The Independent Commission on Banking
Government response to ICB final report
On 19 December 2011 the Government published its response to the report by the Independent Commission on Banking (ICB), which sets out plans to fundamentally reform the structure of banking in the UK. This response agrees with the ICB’s recommendations and outlines how the Government will legislate to create a stable banking sector that supports lending to businesses and families, and removes the implicit taxpayer guarantee in the event of a bank failure.
The Government will implement the ICB’s advice in stages with the full package of reforms completed by 2019. All necessary legislation will therefore be put in place by the end of this Parliament. The Government will publish a White Paper in spring 2012 setting out further detail on how the recommendations will be implemented; in advance of that, the Government is open to views on how to implement these plans.
Government response in easy-to-browse format
Background
Individual financial institutions (particularly ‘universal’ banks, which combine both retail and investment banking arms) can pose risks to the financial system at large and threaten financial stability.
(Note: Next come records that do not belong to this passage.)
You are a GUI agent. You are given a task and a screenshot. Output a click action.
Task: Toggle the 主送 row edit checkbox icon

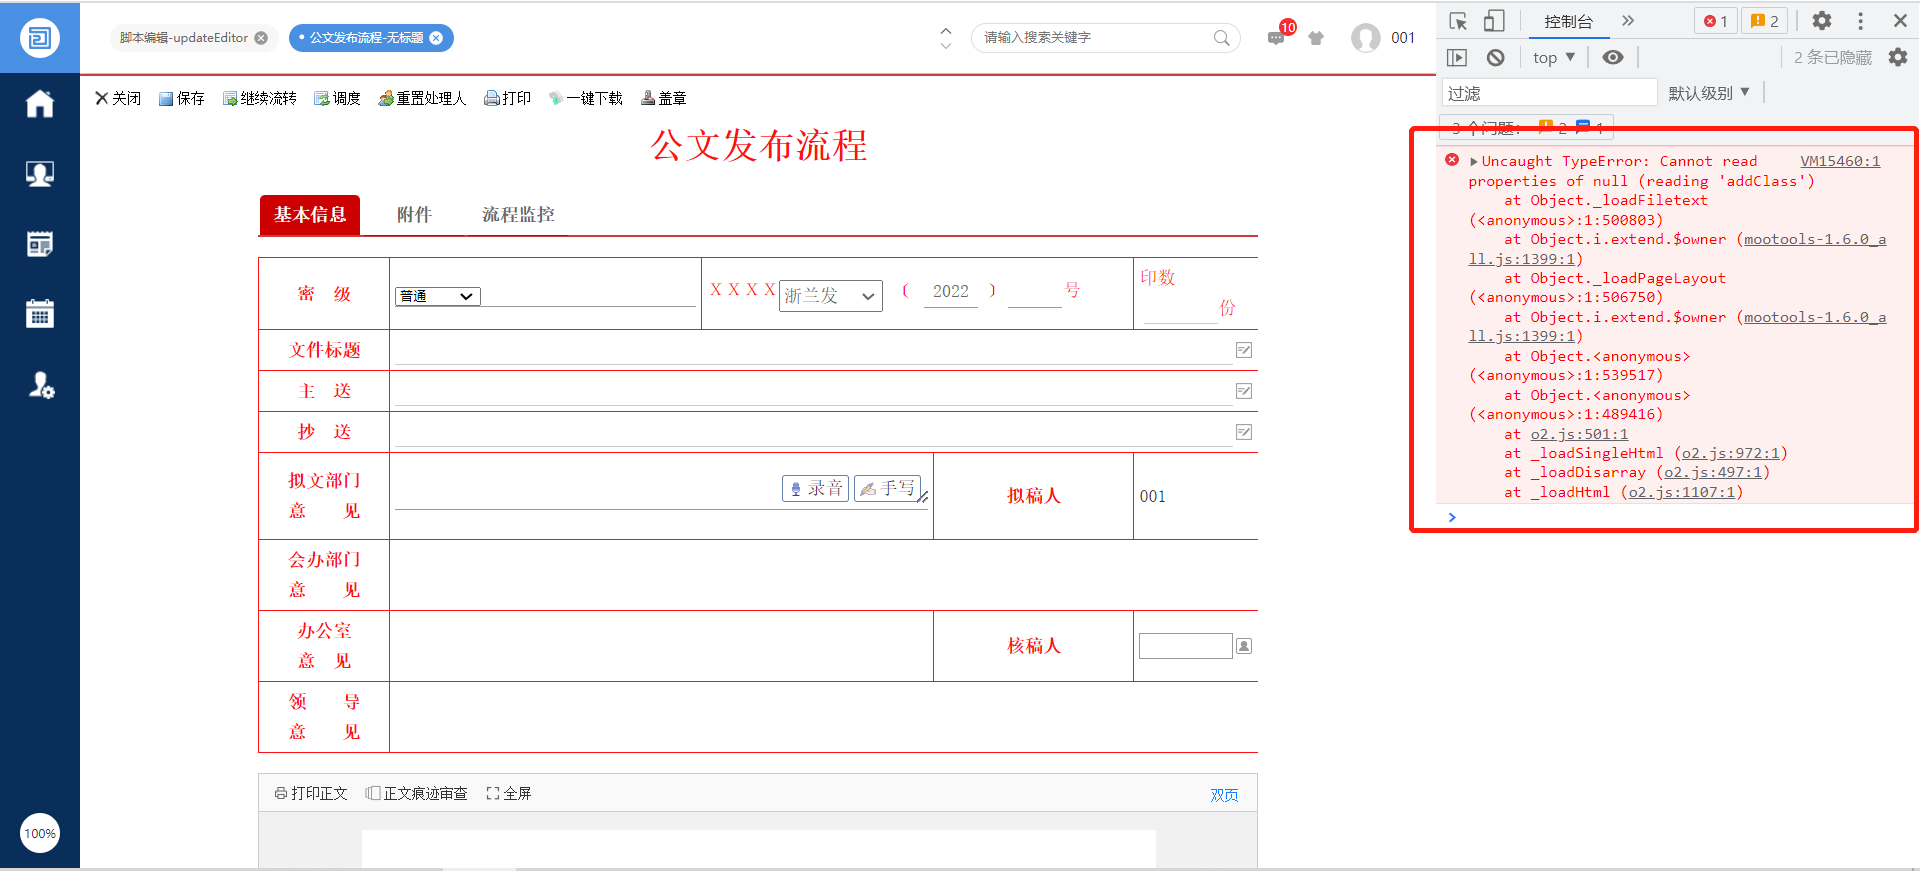tap(1244, 391)
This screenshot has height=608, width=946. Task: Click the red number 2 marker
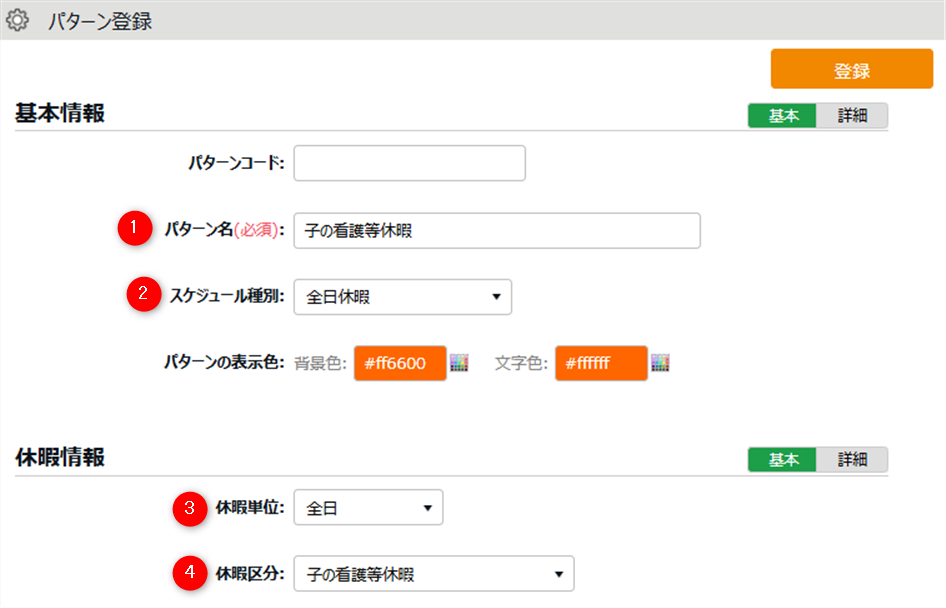click(x=143, y=295)
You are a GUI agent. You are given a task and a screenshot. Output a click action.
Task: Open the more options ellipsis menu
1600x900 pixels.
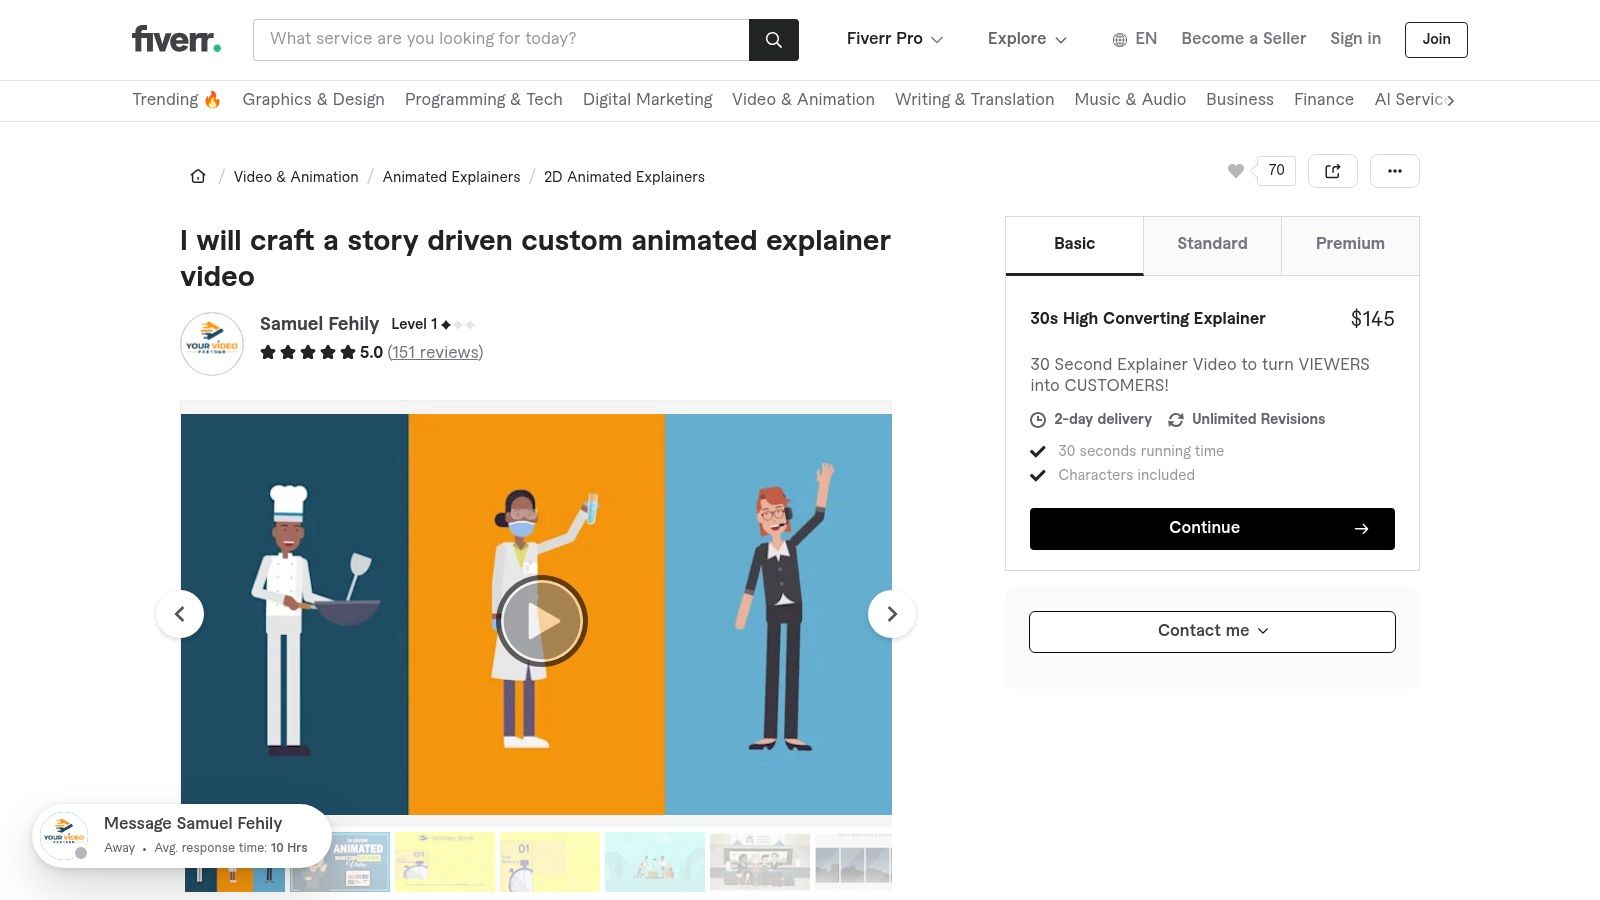(1394, 170)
They may also raise barriers to competition.
The Government believes that reform of the banking system is essential to avoid a repeat of the financial crisis, promote a competitive economy, support economic growth and ultimately protect and sustain jobs.
To this end, the Government established the Independent Commission on Banking (ICB) in June 2010.
The ICB will assess how to:
- reduce financial stability risk in the banking sector, by exploring the risk posed by banks of different size, scale and function;
- mitigate ‘moral hazard’ in the banking system - this is where institutions are insulated from the natural consequences of taking risks due to their size and importance;
- deal with the issue of banks being seen as ‘too big to fail’;
- reduce the likelihood and impact of firm failure; and
- promote competition in both retail and investment banking.
Recommendations will be made around larger ‘structural’ reform, such as the separation of retail and investment banking activities, as well as smaller, ‘non-structural’ measures to promote stability and competition for the benefit of consumers and businesses.
Sir John Vickers is chairing the Commission, supported by Clare Spottiswoode, Martin Taylor, Martin Wolf and Bill Winters.
Issues paper
The ICB published an Issues Paper on 24 September 2010 to structure the debate and invite submissions of evidence. Consultation responses were published on the ICB’s website.
Interim report
On 11 April 2011, the ICB published an interim report outlining key proposals for consideration toward improving stability in the banking sector, including:
- greater protection for the retail operations of large banks, with retail banking activities established in separately capitalised subsidiaries; and
- an improved loss absorbency regime to make it easier for banks and their creditors to absorb losses, including through additional capital requirements, ‘bail-in’ and extra protection for ordinary deposits, so all other sources of funding must be exhausted before these deposits suffer losses.
The interim report also made recommendations for improving competition in the banking sector, including:
- that Lloyds Banking Group (LBG) divest more branches and customer accounts than already planned (LBG is already required to divest at least 600 branches as a condition of the state aid it received during the crisis);
- that the industry agree on and implement measures to make it easier for customers to compare and switch personal current accounts; and
- an enhanced role for the new Financial Conduct Authority (FCA) in promoting competition.
Consultation responses to the interim report were published on 13 July 2011 and were published on the ICB’s website
Government response
In his Mansion House speech of 15 June 2011, the Chancellor announced his support in principle of the ICB’s interim proposals in respect of:
- ring-fencing high street banks to make them safer and protect their vital services to the economy; and
- the introduction of ‘bail-in’ so that private investors, not taxpayers, bear losses if things go wrong.
The Chancellor also set out that the UK would continue to seek international agreement for a capital surcharge for systemically important financial institutions, as the ICB have proposed. He also supported the ICB’s view of the importance of competition in retail banking.
The Chancellor emphasised in this speech that reforms taken forward will however need to meet the following principles:
- banks must be allowed to fail safely without affecting vital banking services and without imposing costs on the taxpayer;
- any reforms must be applicable across our whole banking industry, with all its diversity; and
- proposals must be consistent with EU law and the UK’s international treaty obligations.
Final report
The ICB’s final report was published on 12 September 2011. The Government is examining the ICB’s proposals in detail, including the costs and benefits of what has been proposed, and the design and implementation options.
It is the Government’s intention to provide its initial response to the Commission’s proposals before the end of the year, introduce any necessary legislation by 2015, and implement any resulting measures by 2019.